Eric Pfeils Pop-Tagebuch: Der Geruch der Freiheit

Alkohol, Völlerei, Schleppen: Von Freud und Leid eines nicht mehr jungen Musikers, der mit einer Indie-Band auf Tournee geht


Folge 42

Im Zuge meines bescheidenen Wirkens als fahrender Sänger habe ich in den vergangenen Monaten, nachdem ich zuvor ausschließlich auf der berichterstatterischen Seite stand, selbst einige Einblicke in die Welt des Musikerdaseins erhalten. Ich fühle mich nunmehr verpflichtet, diese Eindrücke mit Ihnen zu teilen, auch auf die Gefahr hin, dass meine Beschreibungen des rockmusikalischen Alltags dafür sorgen, dass Sie fürderhin der Welt der langhaarigen Gitarren und ohrenbetäubend lauten Tätowierungen entsagen und sich stattdessen für, sagen wir, Münzensammeln oder tschechische Experimentalfilm-Soundtracks interessieren.

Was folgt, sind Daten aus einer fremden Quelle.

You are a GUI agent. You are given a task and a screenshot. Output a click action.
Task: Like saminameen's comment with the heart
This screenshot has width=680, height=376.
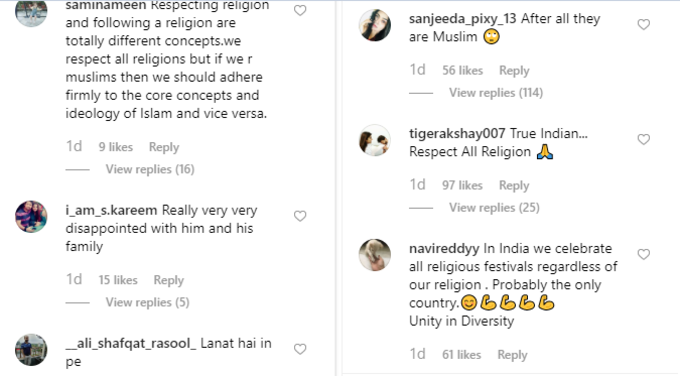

Beginnen wir mit der ersten Erkenntnis: Als tourender Musiker legt man rasch an Gewicht zu, zumindest in einem gewissen Alter. Der Grund: Man findet sich plötzlich in einem Umfeld wieder, in dem es als durchaus sinnstiftend erachtet wird, zum Zwecke der Nahrungsaufnahme Raststätten – und auf diesen Raststätten bevorzugt die Schnellgericht-Filialen – anzusteuern. Auch das Essen, das man in sogenannten Backstage-Bereichen vorfindet, trägt seinen Teil dazu bei, handelt es sich doch zumeist um die ganze bunte Vielfalt aus Schokoriegelhausen oder ein überschaubares Angebot an Brötchen mit Aufschnitt. Erwähnte ich schon den Alkohol, den man aus Langeweile trinkt? Irgendwer hat irgendwo mal gesagt, das Filmgeschäft bestehe größtenteils aus Warten. Nun, das Musikgeschäft besteht aus sehr viel Warten! Ständig wird da auf irgendetwas gewartet! Diese Warterei gilt es zu transzendieren, was im Falle sittlich eher nicht so gefestigter Menschen meist durch Alkohol zu bewerkstelligen versucht wird. (Manche Kollegen, wie etwa die Red Hot Chili Peppers, trinken nicht, sondern meditieren, machen Yoga oder essen übermäßig gesund, aber so ist das eben bei Leuten, die früher Heroin o. Ä. genommen haben). Jedenfalls: Wenn man die ganze ungesunde Ernährung auf einer Tournee ausgleichen wollte, müsste man ein fahrbares Fitnessstudio hinten an den Nightliner binden. Dafür müsste man aber erst mal einen Nightliner haben.

Eine weitere Erkenntnis: Wer als Mann Musik macht, um Frauen kennenzulernen, sollte eine andere Profession in Erwägung ziehen: Arzt vielleicht oder Löwendompteur oder Musikjournalist. Als Musiker lernt man nach Konzerten überwiegend Männer kennen. Die jedoch sehr gut, denn sie sind über alle Maßen mitteilsam und detailfreudig, wenn es um Kritik an Text und Ton geht. Immerhin: Besagten Männern ist relativ egal, wie man sich vor, während oder nach den Konzerten ernährt. Auch an fortgeschrittener Alkoholisiertheit nehmen sie keinerlei Anstoß.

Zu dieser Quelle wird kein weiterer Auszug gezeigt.